Texto proporcionado.
Mike Oldfield es un hombre mayor. Para quien escribe, es muy mayor. Cuando él publicó Tubular Bells mis padres ni siquiera se conocían, pero sí habían oído la melodía que acompañaba al Padre Karras a realizar su exorcismo. Décadas después, alguien de la universidad me invitó a su casa porque tenía vinilos y sabía que a mí me gustaban “esas cosas”. Ella quería saber si era verdad los rumores sobre aquella joven madrileña y yo si eran ciertos los que decían que aquella joven vallisoletana tenía vinilos de Dover.

Al final me puso el Tubular Bells original. Ni yo averigüé si tenía discos de las hermanas Llanos ni yo le despejé la duda que ella provincianamente anhelaba. No nos revolcamos por el suelo escuchando a un joven de 20 años tocando unas campanas tubulares. Para el que no lo sepa, es un instrumento que trata de simular el sonido de campanas. Muy útil en la Edad Media para no cargar con ellas o para que Tchaikovsky lo use en su célebre Obertura 1812. También para que un tipo de Reading (Reino Unido), puesto de drogas hasta arriba inaugure el chill-out.

Registros enumerados.
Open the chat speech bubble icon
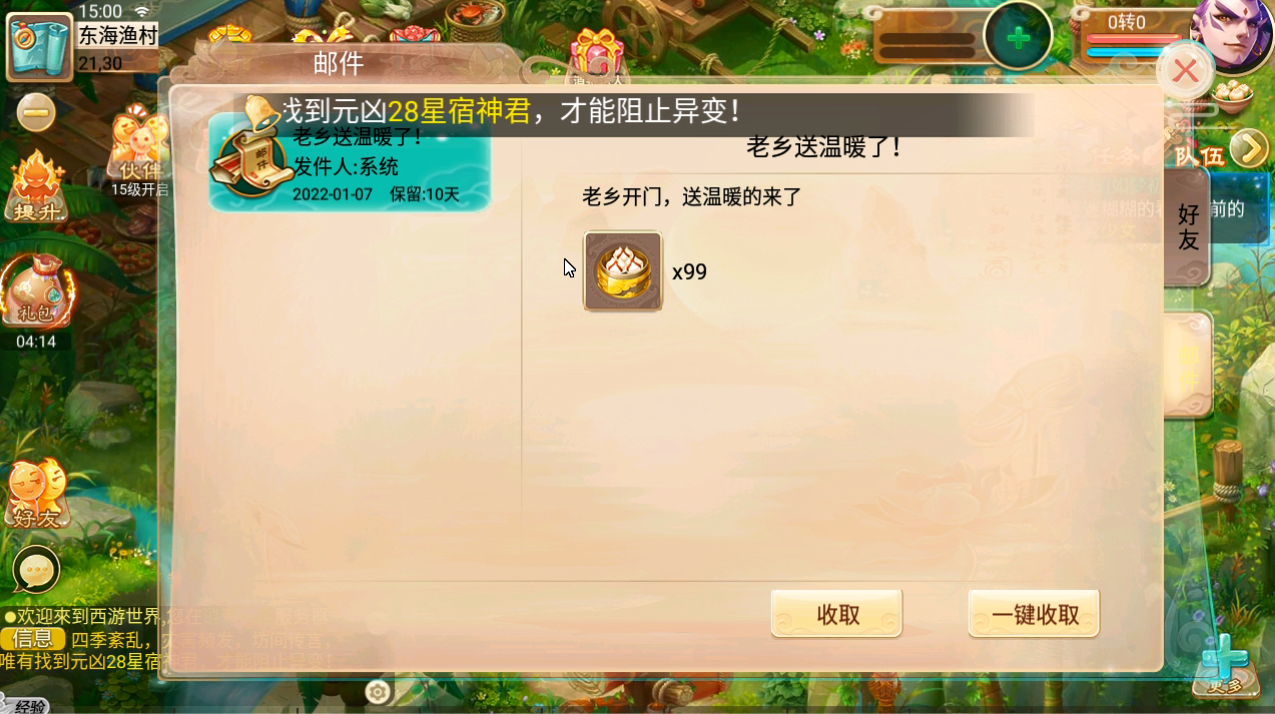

==

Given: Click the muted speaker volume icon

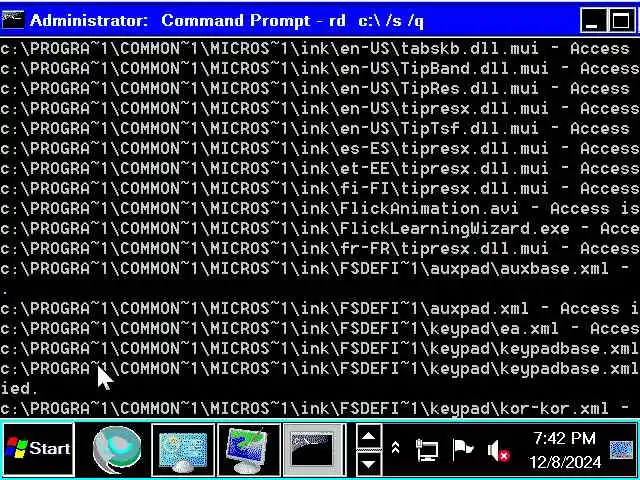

...

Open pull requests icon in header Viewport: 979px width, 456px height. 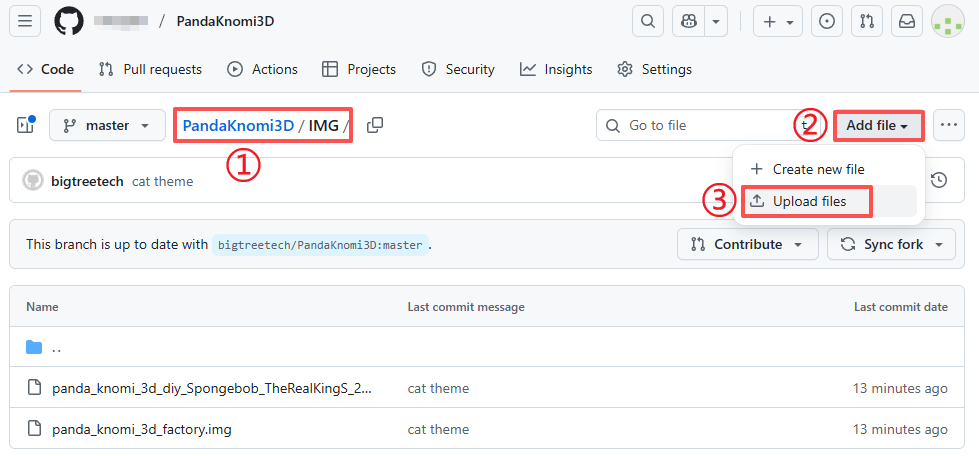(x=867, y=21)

Enunciado de la tarea. Extraiga completo y sin ningún cambio el texto sobre Mike Oldfield y Tubular Bells.

Respuesta del ejercicio.
Mike Oldfield es un hombre mayor. Para quien escribe, es muy mayor. Cuando él publicó Tubular Bells mis padres ni siquiera se conocían, pero sí habían oído la melodía que acompañaba al Padre Karras a realizar su exorcismo. Décadas después, alguien de la universidad me invitó a su casa porque tenía vinilos y sabía que a mí me gustaban “esas cosas”. Ella quería saber si era verdad los rumores sobre aquella joven madrileña y yo si eran ciertos los que decían que aquella joven vallisoletana tenía vinilos de Dover.

Al final me puso el Tubular Bells original. Ni yo averigüé si tenía discos de las hermanas Llanos ni yo le despejé la duda que ella provincianamente anhelaba. No nos revolcamos por el suelo escuchando a un joven de 20 años tocando unas campanas tubulares. Para el que no lo sepa, es un instrumento que trata de simular el sonido de campanas. Muy útil en la Edad Media para no cargar con ellas o para que Tchaikovsky lo use en su célebre Obertura 1812. También para que un tipo de Reading (Reino Unido), puesto de drogas hasta arriba inaugure el chill-out.